Scott Sevcik, Aerospace and Defense Business Development Manager for Stratasys, gave EAS IX participants a look into the most advanced aircraft manufacturing techniques currently available, and what might be possible in the near future.
Traditional manufacturing techniques have relied on subtractive techniques, starting with an aluminum billet, for instance, and sawing, filing and sanding away anything that doesn’t belong on the finished part. Anyone who’s worked in a shop knows the barrels and buckets of metal shavings that fill up quickly. What if there were no materials to be recycled at the end of a production run?
Additive manufacturing (AM) is a way to produce parts that grow during the process, and that don’t leave much, or any, debris afterward. Scott explained that a namesake, S. Scott Crump, invented fused deposition modeling (FDM), the 3D printing process on which most desktop 3D printers rely. He also founded Stratsys, Ltd. in 1989 with his wife Lisa.
He explained the Stratasys acquired GrabCAD in late 2014, enabling interactivity and greater collaboration between the 3D drawings from which the 3D printers obtain their input. Besides FDM, Stratasys produces equipment for material jetting and laser sintering, enabling use of materials beyond plastics.
3D printing of parts and tooling to make parts – such as precision molds for wet layups – saves operational costs, allows greater design freedom, increases the speed to make design changes, and enhances supply chain flexibility with reduction of the need to purchase parts from external suppliers.
Additive manufacturing makes weight removal possible, sometimes with parts that can’t be produced through traditional means. Having an on-site printer reduces procurement time for parts, and essentially eliminates the make or buy decision that can add months to obtaining a needed part. This is a huge benefit to those in field service centers.
An SAE Aerospace Engineering Magazine article quotes defense consultants IHS from their report “Overcoming MRO Supply Chain Dysfunction.” “Look closely at the product life-cycle within the typical MRO (manufacturing, replacement, organization and you’ll notice that 50% of open work orders are waiting for parts; 30% of in-house stock will never be used; 8% of SKUs [stock keeping units] are duplications; and, on average, employees spend 25% of the workday looking for parts.” This highlights the problems with traditional inventory techniques. Forecasting the need for parts that can be damaged in use, especially for military aircraft, is nearly impossible.
Being able to download the current CAD file for a needed part and producing it on site is an efficient and speedier alternative to waiting for the part (if it’s in stock) to come from a central warehouse in a distant factory. To counter this, Airbus initiated development and certification of 3D printing with Stratasys in 2013 as a schedule risk reduction activity.
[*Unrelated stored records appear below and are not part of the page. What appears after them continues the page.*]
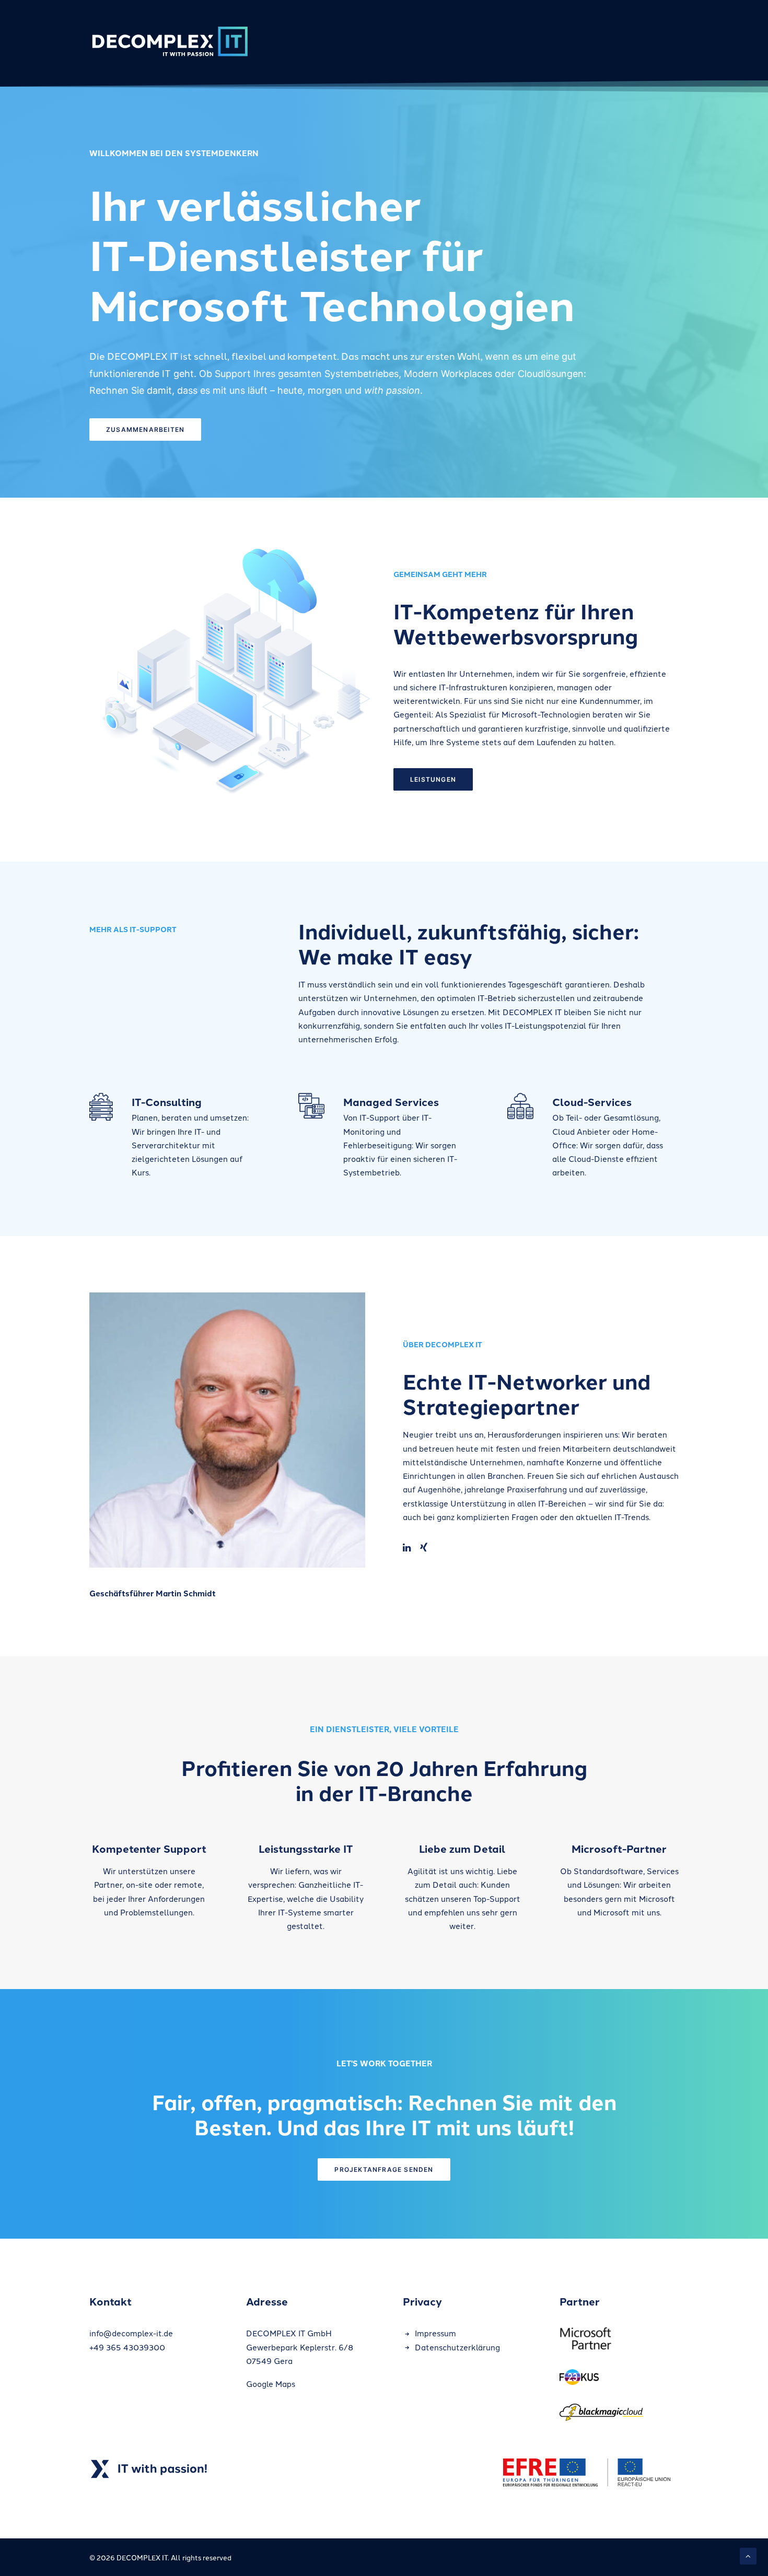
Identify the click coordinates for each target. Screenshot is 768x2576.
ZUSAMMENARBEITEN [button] (145, 429)
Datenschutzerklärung (457, 2347)
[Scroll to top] (748, 2554)
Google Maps (270, 2383)
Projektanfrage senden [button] (383, 2169)
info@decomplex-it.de (131, 2332)
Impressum (435, 2332)
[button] (407, 1548)
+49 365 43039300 (127, 2347)
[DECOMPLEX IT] (168, 40)
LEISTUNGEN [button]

Although he could not reveal the actual clients during his talk, subsequent press releases show that Airbus is using Stratasys technology on Part 23 commercial aircraft and United Launch Alliance (ULA) incorporates 3D printed parts in its rockets.
As reported in Aerospace Engineering, “[Stratasys] announced in May that Airbus has produced more than 1,000 flight parts on its Stratasys FDM (Fused Deposition Modeling) 3D Production Systems for use in the A350 XWB aircraft, delivered in December 2014. Airbus chose to replace certain traditionally manufactured parts—lightly- or non-loaded interior components, according to a Stratasys spokesperson—with the 3D-printed ones in an effort to increase supply chain flexibility, which the company achieved while meeting its delivery commitment.
“The parts are 3D-printed using ULTEM 9085 resin for FDM, which is certified to an Airbus material specification. ULTEM 9085 thermoplastic provides high strength-to-weight ratio and is FST (flame, smoke, and toxicity) compliant for aircraft interior applications. The process enables Airbus to manufacture lighter weight parts while ‘substantially reducing’ production time and manufacturing costs.”
Scott illustrated the flexibility provided by AM techniques, including a printed wing for an unpiloted aerial vehicle (UAV), and an instance where a 140-piece aluminum component was replaced with a simplified unit of 16 consolidated parts.
He showed the increasing versatility of AM processes, including printed parts that replace thermoformed and metal components with a composite layup formed over a soluble core. The process allows topology optimization, more like the bones in a bird’s wing that conventional struts and spars.
Other possibilities for 3D printed parts include inclusion of thermal inflation, layering of ABS plastic with carbon nanotubes with electrical properties, and in metallic parts, laser direct structuring. The latter could go from CAD to printing the part, ablating surfaces, and finally plating the part for particular applications.
A white paper by Joe Hiemenz of Stratasys, “Additive Manufacturing Trends in Aerospace,” adds a great deal of detail as to what is possible. One picture of a printed UAV wing with a small electric motor and the electrical connections printed into the wing’s structure shows what is possible. Think of these materials and technologies applied to mass-produced light aircraft or Sky Taxis, and the economics of a resurgence of the first and a realization of the second becomes apparent.